SOURCE RECORDS Start Marker
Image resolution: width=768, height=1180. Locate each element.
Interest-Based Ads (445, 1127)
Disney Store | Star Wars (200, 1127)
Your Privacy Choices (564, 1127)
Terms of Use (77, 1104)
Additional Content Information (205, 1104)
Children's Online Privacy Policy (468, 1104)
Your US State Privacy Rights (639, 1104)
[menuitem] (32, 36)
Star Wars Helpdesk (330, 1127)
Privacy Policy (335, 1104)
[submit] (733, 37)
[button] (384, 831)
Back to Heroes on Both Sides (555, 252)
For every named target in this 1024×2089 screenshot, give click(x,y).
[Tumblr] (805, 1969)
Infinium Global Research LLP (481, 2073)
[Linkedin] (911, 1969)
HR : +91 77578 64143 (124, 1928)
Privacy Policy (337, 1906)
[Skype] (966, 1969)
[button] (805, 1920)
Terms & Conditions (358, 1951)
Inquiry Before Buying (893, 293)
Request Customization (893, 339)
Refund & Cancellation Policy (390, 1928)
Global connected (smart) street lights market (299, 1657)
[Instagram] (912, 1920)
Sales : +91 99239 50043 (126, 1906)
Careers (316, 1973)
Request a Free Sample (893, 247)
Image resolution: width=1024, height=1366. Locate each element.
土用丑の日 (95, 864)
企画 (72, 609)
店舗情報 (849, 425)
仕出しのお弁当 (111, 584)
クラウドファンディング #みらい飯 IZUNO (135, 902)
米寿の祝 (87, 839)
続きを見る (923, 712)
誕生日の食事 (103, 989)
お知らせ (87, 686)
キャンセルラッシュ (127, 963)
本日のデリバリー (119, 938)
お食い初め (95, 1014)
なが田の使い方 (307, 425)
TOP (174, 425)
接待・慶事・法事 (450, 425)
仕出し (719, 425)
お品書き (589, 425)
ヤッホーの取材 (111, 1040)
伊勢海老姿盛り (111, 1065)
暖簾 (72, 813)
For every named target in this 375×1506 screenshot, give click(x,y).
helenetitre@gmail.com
SOURCE RECORDS End Marker
● PROBLEM REQUIREMENTS
Write the data out once more. Keep every word the same.

● EXERCISE RESPONSE
Image resolution: width=768, height=1180. Locate each element.
Interest-Based Ads (445, 1127)
Disney Store | Star Wars (200, 1127)
Your Privacy Choices (564, 1127)
Terms of Use (77, 1104)
Additional Content Information (205, 1104)
Children's Online Privacy Policy (468, 1104)
Your US State Privacy Rights (639, 1104)
[menuitem] (32, 36)
Star Wars Helpdesk (330, 1127)
Privacy Policy (335, 1104)
[submit] (733, 37)
[button] (384, 831)
Back to Heroes on Both Sides (555, 252)
For every named target in this 1024×2089 screenshot, give click(x,y).
[Tumblr] (805, 1969)
Infinium Global Research LLP (481, 2073)
[Linkedin] (911, 1969)
HR : +91 77578 64143 (124, 1928)
Privacy Policy (337, 1906)
[Skype] (966, 1969)
[button] (805, 1920)
Terms & Conditions (358, 1951)
Inquiry Before Buying (893, 293)
Request Customization (893, 339)
Refund & Cancellation Policy (390, 1928)
Global connected (smart) street lights market (299, 1657)
[Instagram] (912, 1920)
Sales : +91 99239 50043 (126, 1906)
Careers (316, 1973)
Request a Free Sample (893, 247)
Image resolution: width=1024, height=1366. Locate each element.
土用丑の日 (95, 864)
企画 (72, 609)
店舗情報 (849, 425)
仕出しのお弁当 (111, 584)
クラウドファンディング #みらい飯 IZUNO (135, 902)
米寿の祝 (87, 839)
続きを見る (923, 712)
誕生日の食事 (103, 989)
お知らせ (87, 686)
キャンセルラッシュ (127, 963)
本日のデリバリー (119, 938)
お食い初め (95, 1014)
なが田の使い方 (307, 425)
TOP (174, 425)
接待・慶事・法事 (450, 425)
仕出し (719, 425)
お品書き (589, 425)
ヤッホーの取材 (111, 1040)
伊勢海老姿盛り (111, 1065)
暖簾 (72, 813)
For every named target in this 375×1506 screenshot, give click(x,y).
helenetitre@gmail.com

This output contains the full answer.